Personal information
- Born: October 2, 1987 (age 38)
- Listed height: 6 ft 3 in (1.91 m)
- Listed weight: 215 lb (98 kg)

Career information
- High school: Comstock Park (Comstock Park, Michigan)
- College: Hillsdale (2006–2010)
- NFL draft: 2011: undrafted

Career history
- Cleveland Gladiators (2011); Cleveland Browns (2011)*;
- * Offseason or practice squad member only

Awards and highlights
- GLIAC Football Player of the Year (2010);
- Stats at Pro Football Reference
- Stats at ArenaFan.com

= Troy Weatherhead =

American football player (born 1987)

Troy Weatherhead (born October 2, 1987) is an American former football quarterback. He played college football for the Hillsdale Chargers. He played professionally for the Cleveland Gladiators of the Arena Football League and was also a member of the Cleveland Browns of the National Football League (NFL).

==Early life==
Troy Weatherhead was born on October 2, 1987. He played high school football at Comstock Park High School in Comstock Park, Michigan, earning Associated Press Class B first-team all-state honors his senior year in 2005 after throwing for 2,700 yards and 35 touchdowns.

==College career==
Weatherhead played college football for the Division II Hillsdale Chargers. He redshirted in 2006 and was later a three-year starter. He set school records for completions with 795, passing yards with 9,144, and passing touchdowns with 63. Weatherhead also set NCAA records for single-season completion percentage with 76.9% and career completion percentage with 70.2%. He was named the GLIAC Football Player of the Year as a senior in 2010. He majored in marketing and management while at Hillsdale. Weatherhead was inducted into the school's athletics hall of fame in 2025.

==Professional career==
Weatherhead was ranked the 41st best quarterback in the 2011 NFL draft by NFLDraftScout.com.

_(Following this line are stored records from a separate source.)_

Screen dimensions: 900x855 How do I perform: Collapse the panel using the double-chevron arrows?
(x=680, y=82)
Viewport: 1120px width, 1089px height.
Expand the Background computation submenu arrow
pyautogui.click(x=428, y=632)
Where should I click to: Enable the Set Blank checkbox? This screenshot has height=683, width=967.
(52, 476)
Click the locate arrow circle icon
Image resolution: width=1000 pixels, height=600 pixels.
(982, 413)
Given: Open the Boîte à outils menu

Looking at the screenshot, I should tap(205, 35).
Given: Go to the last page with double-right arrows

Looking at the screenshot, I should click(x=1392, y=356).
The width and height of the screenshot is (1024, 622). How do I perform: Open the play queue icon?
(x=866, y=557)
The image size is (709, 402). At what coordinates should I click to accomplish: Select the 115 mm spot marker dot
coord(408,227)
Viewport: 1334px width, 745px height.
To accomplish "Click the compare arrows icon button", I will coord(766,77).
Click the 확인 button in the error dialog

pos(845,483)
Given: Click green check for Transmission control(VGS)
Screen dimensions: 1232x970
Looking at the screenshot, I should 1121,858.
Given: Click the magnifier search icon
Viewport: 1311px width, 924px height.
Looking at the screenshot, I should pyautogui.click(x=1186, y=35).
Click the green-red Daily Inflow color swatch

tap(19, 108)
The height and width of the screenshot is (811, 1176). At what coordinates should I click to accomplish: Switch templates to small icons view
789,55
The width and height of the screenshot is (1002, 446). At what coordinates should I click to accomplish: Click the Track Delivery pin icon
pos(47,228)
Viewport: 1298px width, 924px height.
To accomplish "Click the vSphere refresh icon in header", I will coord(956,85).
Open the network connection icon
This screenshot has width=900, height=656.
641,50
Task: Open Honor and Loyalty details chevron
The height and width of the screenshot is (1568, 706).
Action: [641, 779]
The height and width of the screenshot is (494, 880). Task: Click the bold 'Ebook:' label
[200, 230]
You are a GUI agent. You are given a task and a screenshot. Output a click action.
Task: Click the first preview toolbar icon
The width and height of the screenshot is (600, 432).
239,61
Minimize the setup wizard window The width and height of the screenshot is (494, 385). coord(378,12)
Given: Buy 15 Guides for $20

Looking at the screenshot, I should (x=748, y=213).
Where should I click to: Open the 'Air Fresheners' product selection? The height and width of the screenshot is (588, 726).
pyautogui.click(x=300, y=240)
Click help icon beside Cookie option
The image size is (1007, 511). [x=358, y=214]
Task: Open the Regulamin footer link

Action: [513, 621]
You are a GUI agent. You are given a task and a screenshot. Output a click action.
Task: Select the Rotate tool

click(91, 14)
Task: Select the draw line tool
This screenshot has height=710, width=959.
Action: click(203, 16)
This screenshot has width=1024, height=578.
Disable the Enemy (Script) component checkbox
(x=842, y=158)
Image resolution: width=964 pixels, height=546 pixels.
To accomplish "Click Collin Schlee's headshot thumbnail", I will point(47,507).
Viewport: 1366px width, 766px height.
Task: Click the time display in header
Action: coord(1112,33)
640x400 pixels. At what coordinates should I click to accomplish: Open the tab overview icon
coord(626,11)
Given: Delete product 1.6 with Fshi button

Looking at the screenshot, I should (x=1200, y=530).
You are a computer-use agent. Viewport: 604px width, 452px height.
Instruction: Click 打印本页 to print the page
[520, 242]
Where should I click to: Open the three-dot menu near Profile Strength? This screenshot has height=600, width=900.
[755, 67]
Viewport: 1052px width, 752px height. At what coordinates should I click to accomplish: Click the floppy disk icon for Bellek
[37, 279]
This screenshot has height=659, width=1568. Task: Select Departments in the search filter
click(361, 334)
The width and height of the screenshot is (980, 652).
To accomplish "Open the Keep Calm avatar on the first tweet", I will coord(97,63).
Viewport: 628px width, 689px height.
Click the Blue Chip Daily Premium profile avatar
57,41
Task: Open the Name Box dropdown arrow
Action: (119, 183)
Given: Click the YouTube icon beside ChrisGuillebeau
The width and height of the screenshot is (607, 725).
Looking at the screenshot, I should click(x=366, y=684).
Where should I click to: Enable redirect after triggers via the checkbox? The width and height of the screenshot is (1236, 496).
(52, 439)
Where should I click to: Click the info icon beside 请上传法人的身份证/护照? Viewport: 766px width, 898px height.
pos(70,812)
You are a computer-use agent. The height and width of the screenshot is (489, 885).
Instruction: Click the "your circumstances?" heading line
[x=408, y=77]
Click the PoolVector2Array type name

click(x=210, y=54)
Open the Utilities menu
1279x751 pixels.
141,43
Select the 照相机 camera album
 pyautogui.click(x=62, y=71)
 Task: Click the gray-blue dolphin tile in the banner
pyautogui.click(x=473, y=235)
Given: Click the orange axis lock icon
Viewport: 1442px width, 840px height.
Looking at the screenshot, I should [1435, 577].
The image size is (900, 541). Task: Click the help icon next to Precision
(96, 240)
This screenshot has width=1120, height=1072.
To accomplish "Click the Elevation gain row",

Weatherhead was assigned to the Cleveland Gladiators on June 29, 2011. He was a backup during his time with the Gladiators, completing ten of 14 passes (71.4%) for 178 yards, four touchdowns, and zero interceptions. He also rushed once for one yard.

Weatherhead signed with the Cleveland Browns on July 29, 2011. He was listed fourth on the team's depth chart at quarterback and did not play in any preseason games. He was waived on August 27, 2011, after the third preseason game.

==Personal life==
Weatherhead later started a career in the medical sales industry.